Texas Legislature
- Long title An Act to permit posthumous diplomas for deceased high school seniors ;
- Citation: Texas Senate Bill 697 / House Bill 1563 (2007)
- Territorial extent: Texas, United States
- Enacted by: Texas Legislature
- Enacted: June 15, 2007
- Commenced: June 15, 2007

Legislative history
- Introduced by: Senator Eliot Shapleigh (SB 697) Representative Bolton (HB 1563)
- Introduced: February 15, 2007

Summary
- Allows Texas school districts to award posthumous diplomas to eligible deceased seniors

= Jennifer's Law =

Law in Texas

Jennifer's Law is a law in the U.S. state of Texas that permits school districts to award posthumous diplomas to students who die during their senior year of high school.

==Namesake==
The law is named for Jennifer Ann Crecente, an Austin, Texas high school senior who was murdered a few months before her graduation by a former boyfriend (and Ortralla Mosley). Though she was on track for her diploma, the district did not award one to her posthumously. Thus, her family petitioned for a change in the law.

==History==
On February 15, 2007, Senator Eliot Shapleigh from El Paso, Texas filed SB 697 in the Texas Senate to create "Jennifer's Law." Representative Bolton filed companion bill HB 1563 in the Texas House of Representatives. The bill passed the Education Committees of both the Senate and House unanimously.

The Texas Senate passed the bill on May 23, 2007, followed by the Texas House on May 25, 2007. Both chambers passed the bill unanimously (31-0 in the Senate and 146–0 in the House with two "present/not voting"), which allowed the bill to take effect immediately upon the Governor's signature.
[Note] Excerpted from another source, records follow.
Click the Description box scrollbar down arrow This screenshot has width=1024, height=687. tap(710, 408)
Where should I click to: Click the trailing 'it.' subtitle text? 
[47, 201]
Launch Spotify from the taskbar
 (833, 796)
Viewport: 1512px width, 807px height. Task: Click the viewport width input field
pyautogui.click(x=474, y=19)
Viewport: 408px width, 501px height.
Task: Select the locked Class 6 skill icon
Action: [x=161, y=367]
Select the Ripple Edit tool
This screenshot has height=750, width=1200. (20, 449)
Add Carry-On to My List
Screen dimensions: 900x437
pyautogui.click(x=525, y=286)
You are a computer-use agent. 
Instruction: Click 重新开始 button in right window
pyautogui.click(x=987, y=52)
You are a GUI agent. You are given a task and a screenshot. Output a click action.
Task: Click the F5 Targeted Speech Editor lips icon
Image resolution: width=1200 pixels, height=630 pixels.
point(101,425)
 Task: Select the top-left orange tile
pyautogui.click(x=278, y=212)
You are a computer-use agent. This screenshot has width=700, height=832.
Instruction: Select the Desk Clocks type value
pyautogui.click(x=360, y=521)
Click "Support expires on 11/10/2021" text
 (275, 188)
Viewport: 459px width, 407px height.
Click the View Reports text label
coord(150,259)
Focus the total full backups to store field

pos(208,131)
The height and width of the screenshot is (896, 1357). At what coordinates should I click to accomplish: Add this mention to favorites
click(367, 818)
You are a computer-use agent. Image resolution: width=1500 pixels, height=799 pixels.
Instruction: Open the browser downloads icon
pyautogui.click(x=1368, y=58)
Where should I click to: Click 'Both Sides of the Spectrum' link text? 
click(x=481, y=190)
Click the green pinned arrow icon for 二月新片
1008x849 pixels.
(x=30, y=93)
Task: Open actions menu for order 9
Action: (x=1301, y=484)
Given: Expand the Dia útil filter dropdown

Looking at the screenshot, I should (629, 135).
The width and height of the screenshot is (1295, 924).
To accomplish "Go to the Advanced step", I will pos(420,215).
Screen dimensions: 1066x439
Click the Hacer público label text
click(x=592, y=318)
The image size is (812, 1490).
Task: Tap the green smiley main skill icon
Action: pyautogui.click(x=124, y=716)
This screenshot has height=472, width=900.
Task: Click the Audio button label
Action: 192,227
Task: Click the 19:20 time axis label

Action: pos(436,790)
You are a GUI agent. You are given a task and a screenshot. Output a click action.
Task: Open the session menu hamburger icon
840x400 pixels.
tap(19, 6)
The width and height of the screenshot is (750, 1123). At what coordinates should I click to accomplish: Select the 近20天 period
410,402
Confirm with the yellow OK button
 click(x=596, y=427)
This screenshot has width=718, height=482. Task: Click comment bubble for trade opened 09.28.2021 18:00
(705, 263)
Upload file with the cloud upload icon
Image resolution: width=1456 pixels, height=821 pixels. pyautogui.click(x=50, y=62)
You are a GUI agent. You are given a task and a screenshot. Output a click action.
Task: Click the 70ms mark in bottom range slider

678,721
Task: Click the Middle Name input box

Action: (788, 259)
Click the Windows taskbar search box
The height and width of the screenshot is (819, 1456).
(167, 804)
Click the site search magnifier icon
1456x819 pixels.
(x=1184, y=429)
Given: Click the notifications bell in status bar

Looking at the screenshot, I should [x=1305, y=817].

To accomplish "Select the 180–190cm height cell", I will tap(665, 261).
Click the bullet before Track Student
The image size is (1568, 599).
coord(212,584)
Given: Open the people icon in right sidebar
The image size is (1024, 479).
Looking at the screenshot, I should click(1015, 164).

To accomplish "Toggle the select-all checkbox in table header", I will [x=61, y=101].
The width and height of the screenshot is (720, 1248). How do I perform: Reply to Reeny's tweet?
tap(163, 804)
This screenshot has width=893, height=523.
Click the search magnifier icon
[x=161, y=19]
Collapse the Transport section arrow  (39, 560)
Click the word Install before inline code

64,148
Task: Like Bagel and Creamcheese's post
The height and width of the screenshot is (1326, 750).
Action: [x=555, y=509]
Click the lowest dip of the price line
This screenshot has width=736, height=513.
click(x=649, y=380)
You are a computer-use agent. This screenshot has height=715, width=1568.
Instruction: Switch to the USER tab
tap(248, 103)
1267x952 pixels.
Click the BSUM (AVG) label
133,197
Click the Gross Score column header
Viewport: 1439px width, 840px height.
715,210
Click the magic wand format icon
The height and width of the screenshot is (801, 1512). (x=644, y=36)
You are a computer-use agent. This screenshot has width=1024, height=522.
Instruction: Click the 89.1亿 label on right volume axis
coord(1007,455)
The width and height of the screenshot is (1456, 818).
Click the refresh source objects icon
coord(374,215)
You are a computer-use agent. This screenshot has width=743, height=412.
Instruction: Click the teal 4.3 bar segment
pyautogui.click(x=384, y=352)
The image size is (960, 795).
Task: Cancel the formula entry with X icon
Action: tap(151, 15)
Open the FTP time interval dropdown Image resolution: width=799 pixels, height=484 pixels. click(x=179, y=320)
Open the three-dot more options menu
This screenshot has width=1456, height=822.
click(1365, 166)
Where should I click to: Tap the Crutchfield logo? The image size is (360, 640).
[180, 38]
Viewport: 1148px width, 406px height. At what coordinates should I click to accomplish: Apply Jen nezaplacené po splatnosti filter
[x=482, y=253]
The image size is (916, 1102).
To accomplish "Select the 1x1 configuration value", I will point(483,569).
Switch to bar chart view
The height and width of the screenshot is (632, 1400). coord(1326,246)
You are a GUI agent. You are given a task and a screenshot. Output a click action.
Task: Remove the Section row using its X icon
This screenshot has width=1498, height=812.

Governor Rick Perry signed by the governor on June 15, 2007.

==Usage==
"Jennifer's Law" allows for parents of a deceased high school student (the student does not have to be the victim of a crime to qualify) to request a posthumous diploma from the school district in Texas to which the student's high school belongs, subject to the following conditions:

- The student must have been enrolled in their Senior year of high school.
- The law applies to students beginning the school year of 2005–2006 (this was Jennifer's senior year; thus making her eligible for the diploma).
- The student must have academically been "on track" to receive a diploma by the end of the year. The definition of "the end of the year" would include a summer session.
- The student must not have been convicted of a felony or adjudicated as having committed actions that would constitute a felony.